One of my areas of interest and career emphasis involves relationship-focused domains of medicine—communication skills, empathy, resilience, and patient safety.
The background for this line of research is that relationships and interpersonal communication are paramount for effective health outcomes, and the relationship between patients and physicians are key to high quality healthcare. Multiple studies have shown the association between patient satisfaction with care and outcomes—the rates of engaging in preventive screenings, adherence, and even mortality. The concept is quite ancient, in fact, it goes all the way back to Hippocrates, who said that the physician “must be clean in person, well dressed, and anointed with sweet-smelling unguents.”6 And today, in the era of patient-centered care, it is especially important to build rapport and foster relationships with patients.

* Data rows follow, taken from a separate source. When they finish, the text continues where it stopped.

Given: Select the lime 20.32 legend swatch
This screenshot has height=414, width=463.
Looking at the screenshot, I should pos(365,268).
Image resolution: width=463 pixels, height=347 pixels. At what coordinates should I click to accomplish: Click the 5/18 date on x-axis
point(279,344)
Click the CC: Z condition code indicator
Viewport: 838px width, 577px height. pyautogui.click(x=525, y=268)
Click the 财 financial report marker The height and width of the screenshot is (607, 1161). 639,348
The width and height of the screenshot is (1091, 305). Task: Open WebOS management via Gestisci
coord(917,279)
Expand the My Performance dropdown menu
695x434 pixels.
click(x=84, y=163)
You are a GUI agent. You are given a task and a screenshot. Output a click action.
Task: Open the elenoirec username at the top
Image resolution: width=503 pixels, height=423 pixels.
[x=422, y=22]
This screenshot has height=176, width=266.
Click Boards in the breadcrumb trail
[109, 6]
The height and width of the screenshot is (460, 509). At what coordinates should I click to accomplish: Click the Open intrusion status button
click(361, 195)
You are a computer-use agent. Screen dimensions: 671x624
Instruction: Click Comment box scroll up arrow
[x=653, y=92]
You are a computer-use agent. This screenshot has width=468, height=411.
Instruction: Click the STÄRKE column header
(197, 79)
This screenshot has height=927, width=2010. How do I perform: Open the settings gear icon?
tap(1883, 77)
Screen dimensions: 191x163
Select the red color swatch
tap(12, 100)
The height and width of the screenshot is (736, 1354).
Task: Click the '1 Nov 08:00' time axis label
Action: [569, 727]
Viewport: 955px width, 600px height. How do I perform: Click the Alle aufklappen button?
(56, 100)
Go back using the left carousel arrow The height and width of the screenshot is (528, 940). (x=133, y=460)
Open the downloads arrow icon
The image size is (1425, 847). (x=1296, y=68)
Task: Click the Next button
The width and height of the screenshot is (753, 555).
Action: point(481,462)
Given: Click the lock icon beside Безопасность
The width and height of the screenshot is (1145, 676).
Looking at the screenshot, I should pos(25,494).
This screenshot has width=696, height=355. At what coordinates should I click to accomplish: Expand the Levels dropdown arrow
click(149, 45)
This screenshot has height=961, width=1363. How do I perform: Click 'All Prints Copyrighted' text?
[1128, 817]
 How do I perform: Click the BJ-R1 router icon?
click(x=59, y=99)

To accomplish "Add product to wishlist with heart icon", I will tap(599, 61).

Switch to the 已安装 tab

First impressions are an important part of the patient-physician relationship, because they can affect the quality of the relationship well beyond the initial encounter. Estimates vary, but previous research suggests that an impression can be formed in as little as 50 milliseconds.7 Another study2 found that judgments made after a 100-ms exposure were correlated with similar judgments that were made after longer exposure. The authors implied that the short exposure time was sufficient for participants to form an impression. Light travels very quickly and the first cues we get about another person are visual. So my colleagues and I wanted to take that seriously and see what patients do or do not appreciate about the dress of clinicians.